- _Datensätze_:
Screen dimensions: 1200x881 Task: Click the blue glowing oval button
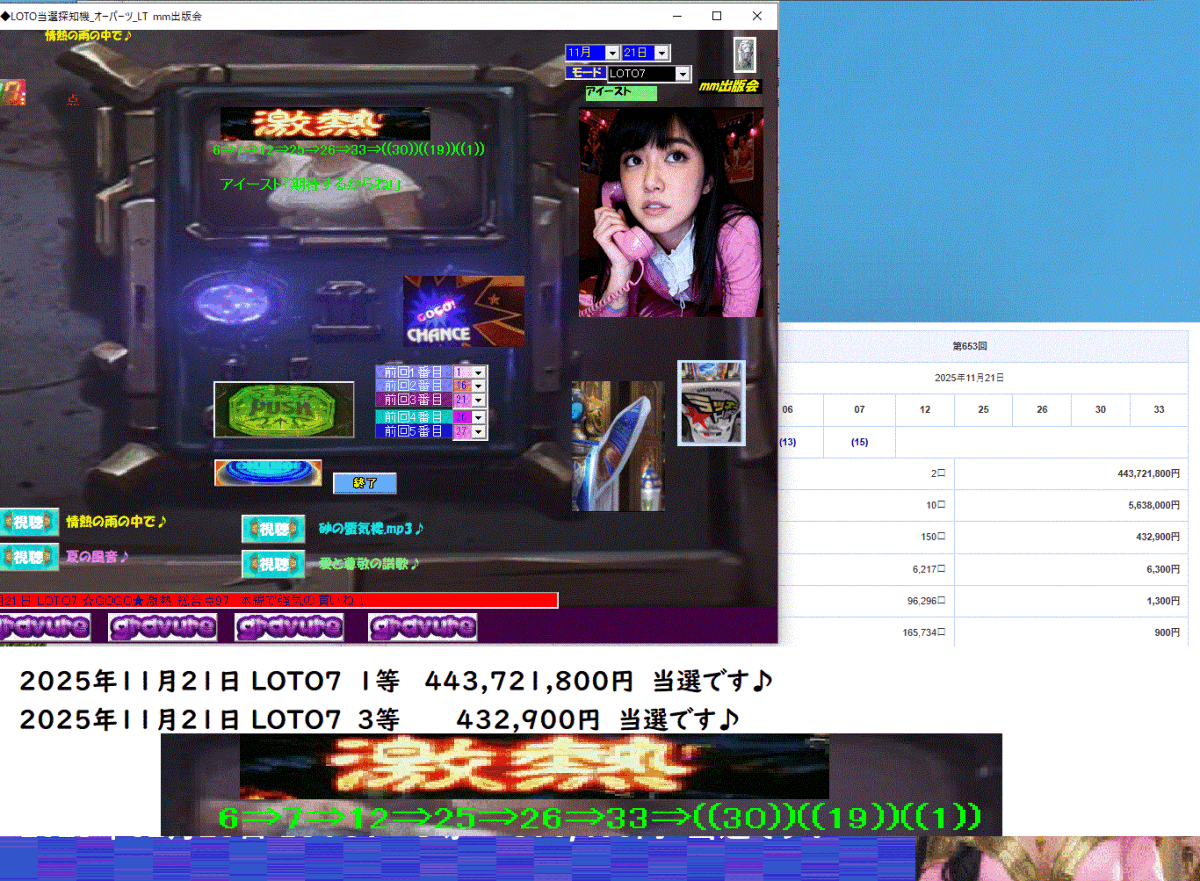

==

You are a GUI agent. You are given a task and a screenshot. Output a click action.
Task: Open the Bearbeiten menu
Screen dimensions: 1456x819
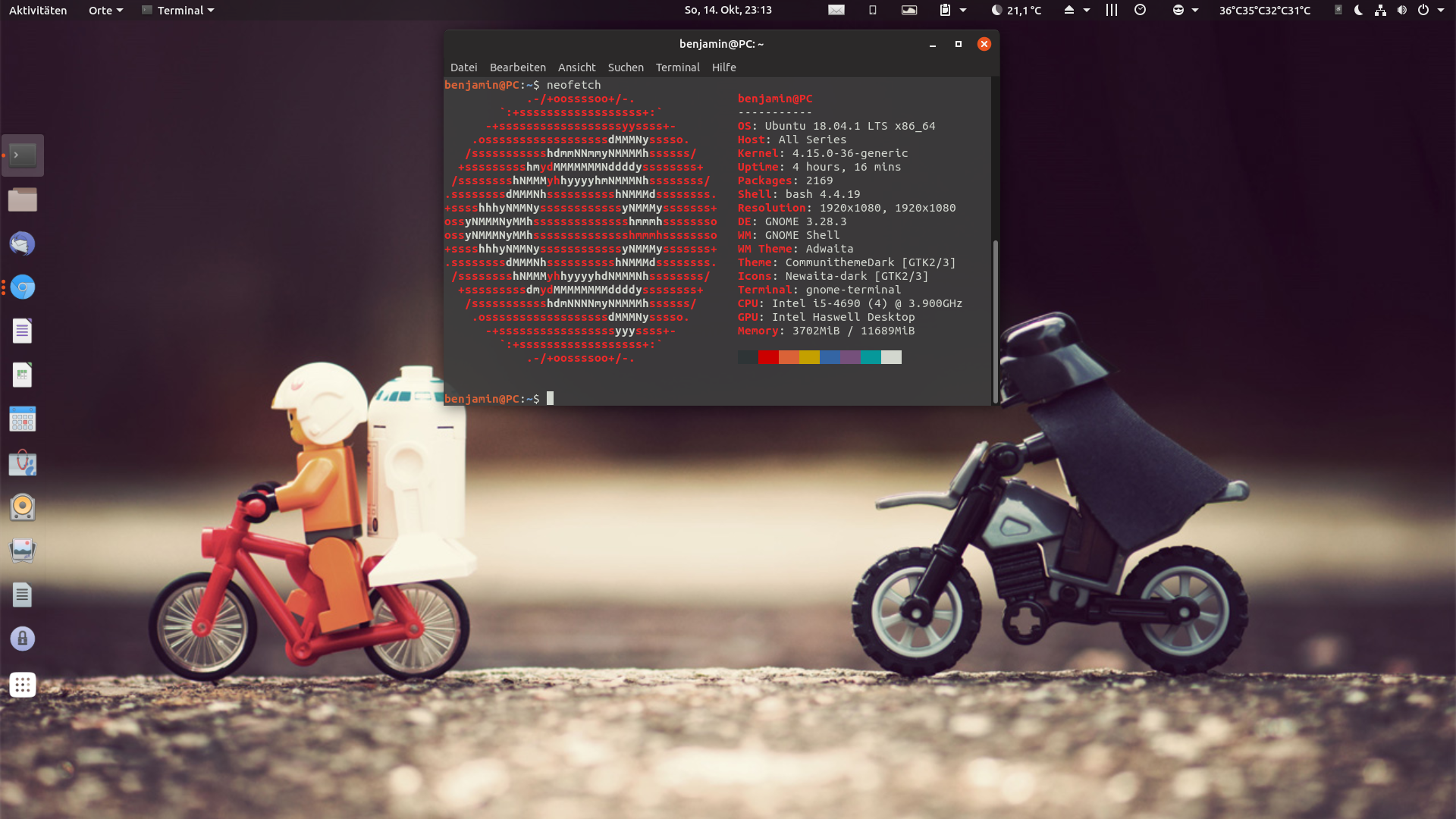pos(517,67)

- _Aufgabe_: Überführe die Zeilen der Einträge in eine Markdown-Tabelle mit den Spalten „Nr“ (fortlaufende Zeilennummer) und „Inhalt“ (die jeweilige Zeile). Beginne bei der Zeile mit "You are a GUI" und gehe bis einschließlich der Zeile mit "pos(517,67)", lass dabei Leerzeilen weg und nimm keine Bilder in die Antwort auf.

- _Antwort_:
| Nr | Inhalt |
|---|---|
| 1 | You are a GUI agent. You are given a task and a screenshot. Output a click action. |
| 2 | Task: Open the Bearbeiten menu |
| 3 | Screen dimensions: 1456x819 |
| 4 | pos(517,67) |